(Stored records)
★ ★ ★

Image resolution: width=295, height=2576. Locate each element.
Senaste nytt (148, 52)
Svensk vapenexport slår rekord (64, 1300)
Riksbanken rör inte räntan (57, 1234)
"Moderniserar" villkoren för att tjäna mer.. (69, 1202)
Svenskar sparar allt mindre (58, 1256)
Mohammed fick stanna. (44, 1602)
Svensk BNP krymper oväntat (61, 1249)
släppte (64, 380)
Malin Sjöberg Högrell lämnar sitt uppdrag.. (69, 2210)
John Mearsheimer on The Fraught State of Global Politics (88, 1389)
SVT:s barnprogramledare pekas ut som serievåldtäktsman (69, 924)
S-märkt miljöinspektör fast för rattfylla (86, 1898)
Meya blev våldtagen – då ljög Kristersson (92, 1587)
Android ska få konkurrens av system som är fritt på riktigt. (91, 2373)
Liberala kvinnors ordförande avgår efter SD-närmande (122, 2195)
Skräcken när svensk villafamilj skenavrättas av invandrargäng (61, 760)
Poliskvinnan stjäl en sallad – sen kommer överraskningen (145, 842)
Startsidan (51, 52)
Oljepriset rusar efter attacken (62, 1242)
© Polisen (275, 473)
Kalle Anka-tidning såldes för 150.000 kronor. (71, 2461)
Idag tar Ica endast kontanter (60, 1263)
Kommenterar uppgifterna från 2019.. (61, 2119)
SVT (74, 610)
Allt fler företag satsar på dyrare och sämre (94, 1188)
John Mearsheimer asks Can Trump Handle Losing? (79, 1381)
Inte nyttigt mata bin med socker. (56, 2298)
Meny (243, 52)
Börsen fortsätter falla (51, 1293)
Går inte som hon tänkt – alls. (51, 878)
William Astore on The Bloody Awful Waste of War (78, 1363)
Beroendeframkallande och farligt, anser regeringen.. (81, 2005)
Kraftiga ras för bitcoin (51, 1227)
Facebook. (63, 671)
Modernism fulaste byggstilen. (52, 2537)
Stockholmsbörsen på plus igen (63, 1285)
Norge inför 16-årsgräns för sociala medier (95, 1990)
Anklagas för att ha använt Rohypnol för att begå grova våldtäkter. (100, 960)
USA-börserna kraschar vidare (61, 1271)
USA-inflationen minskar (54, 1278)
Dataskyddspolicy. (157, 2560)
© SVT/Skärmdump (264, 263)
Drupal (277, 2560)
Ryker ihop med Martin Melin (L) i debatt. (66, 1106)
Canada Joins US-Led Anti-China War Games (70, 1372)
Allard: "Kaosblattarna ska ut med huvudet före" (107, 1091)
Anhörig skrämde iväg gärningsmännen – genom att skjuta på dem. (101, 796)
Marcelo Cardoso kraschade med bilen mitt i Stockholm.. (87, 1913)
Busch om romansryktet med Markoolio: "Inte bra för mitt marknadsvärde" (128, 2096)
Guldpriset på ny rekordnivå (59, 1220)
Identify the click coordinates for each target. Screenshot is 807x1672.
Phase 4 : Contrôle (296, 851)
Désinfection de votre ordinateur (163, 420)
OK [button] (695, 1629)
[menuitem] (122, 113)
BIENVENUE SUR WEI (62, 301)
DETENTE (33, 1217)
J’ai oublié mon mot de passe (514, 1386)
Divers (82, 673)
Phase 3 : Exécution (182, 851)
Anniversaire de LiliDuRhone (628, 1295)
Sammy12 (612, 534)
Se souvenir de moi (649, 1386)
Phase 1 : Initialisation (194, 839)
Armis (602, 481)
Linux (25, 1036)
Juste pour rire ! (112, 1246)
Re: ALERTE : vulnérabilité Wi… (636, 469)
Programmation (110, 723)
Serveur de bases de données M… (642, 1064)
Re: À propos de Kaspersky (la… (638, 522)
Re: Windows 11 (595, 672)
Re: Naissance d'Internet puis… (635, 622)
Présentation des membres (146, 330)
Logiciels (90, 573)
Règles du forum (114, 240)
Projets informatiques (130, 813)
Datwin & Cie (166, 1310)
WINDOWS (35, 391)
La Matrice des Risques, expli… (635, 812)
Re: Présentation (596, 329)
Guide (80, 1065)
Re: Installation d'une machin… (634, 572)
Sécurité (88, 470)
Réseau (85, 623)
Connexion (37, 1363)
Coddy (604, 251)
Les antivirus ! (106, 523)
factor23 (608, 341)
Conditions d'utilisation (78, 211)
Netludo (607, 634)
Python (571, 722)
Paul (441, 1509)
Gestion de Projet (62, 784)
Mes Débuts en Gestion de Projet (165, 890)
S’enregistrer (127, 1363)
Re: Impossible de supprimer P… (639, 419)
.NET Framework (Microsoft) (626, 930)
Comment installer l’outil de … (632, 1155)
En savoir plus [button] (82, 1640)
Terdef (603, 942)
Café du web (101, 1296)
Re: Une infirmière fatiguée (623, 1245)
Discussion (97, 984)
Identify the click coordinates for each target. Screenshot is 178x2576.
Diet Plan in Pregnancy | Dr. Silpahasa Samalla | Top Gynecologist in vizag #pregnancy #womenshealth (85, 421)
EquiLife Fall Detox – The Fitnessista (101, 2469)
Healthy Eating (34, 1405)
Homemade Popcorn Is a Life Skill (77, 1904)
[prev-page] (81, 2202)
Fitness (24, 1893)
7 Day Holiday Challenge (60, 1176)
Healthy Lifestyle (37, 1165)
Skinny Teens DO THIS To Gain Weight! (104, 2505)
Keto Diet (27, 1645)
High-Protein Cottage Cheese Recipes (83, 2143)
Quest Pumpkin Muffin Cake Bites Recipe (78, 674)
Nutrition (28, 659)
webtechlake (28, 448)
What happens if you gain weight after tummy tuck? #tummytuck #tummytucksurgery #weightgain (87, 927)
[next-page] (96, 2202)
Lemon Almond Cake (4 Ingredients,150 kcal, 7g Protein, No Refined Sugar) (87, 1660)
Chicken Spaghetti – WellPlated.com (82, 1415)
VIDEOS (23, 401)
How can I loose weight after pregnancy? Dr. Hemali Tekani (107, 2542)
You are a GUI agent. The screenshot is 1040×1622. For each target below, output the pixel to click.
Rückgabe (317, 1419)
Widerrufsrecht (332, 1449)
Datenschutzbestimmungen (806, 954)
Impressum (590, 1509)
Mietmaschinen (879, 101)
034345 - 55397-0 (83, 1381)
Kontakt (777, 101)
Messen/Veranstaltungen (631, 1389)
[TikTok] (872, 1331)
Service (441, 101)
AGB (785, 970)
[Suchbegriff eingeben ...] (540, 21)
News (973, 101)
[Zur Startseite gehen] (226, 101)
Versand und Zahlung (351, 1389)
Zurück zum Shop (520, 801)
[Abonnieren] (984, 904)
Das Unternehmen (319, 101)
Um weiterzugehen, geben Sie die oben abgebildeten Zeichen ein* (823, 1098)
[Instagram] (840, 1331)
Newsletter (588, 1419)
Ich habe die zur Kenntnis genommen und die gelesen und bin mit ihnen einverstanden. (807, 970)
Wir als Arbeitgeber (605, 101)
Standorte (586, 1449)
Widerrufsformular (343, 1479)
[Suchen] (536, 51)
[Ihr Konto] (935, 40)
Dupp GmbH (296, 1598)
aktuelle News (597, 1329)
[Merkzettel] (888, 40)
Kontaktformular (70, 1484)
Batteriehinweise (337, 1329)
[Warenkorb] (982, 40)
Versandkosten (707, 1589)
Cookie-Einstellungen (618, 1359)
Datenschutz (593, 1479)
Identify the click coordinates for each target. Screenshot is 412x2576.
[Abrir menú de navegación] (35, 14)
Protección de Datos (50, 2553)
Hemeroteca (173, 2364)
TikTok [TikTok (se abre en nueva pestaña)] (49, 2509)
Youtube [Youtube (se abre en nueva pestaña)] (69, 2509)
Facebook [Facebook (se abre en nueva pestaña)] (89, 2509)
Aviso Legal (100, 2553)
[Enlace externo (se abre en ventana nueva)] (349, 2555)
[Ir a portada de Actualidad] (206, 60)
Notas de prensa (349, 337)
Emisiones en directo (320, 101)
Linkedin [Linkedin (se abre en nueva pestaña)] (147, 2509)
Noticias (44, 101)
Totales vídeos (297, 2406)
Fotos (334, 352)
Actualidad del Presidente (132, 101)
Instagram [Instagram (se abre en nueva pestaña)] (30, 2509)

★ ★ ★

#### [Work to be completed]
Quote verbatim the line containing "[Warenkorb] (982, 40)" and every line after it through the end of the records above.

#### [Answer box]
[Warenkorb] (982, 40)
Versandkosten (707, 1589)
Cookie-Einstellungen (618, 1359)
Datenschutz (593, 1479)
Identify the click coordinates for each target. Screenshot is 412x2576.
[Abrir menú de navegación] (35, 14)
Protección de Datos (50, 2553)
Hemeroteca (173, 2364)
TikTok [TikTok (se abre en nueva pestaña)] (49, 2509)
Youtube [Youtube (se abre en nueva pestaña)] (69, 2509)
Facebook [Facebook (se abre en nueva pestaña)] (89, 2509)
Aviso Legal (100, 2553)
[Enlace externo (se abre en ventana nueva)] (349, 2555)
[Ir a portada de Actualidad] (206, 60)
Notas de prensa (349, 337)
Emisiones en directo (320, 101)
Linkedin [Linkedin (se abre en nueva pestaña)] (147, 2509)
Noticias (44, 101)
Totales vídeos (297, 2406)
Fotos (334, 352)
Actualidad del Presidente (132, 101)
Instagram [Instagram (se abre en nueva pestaña)] (30, 2509)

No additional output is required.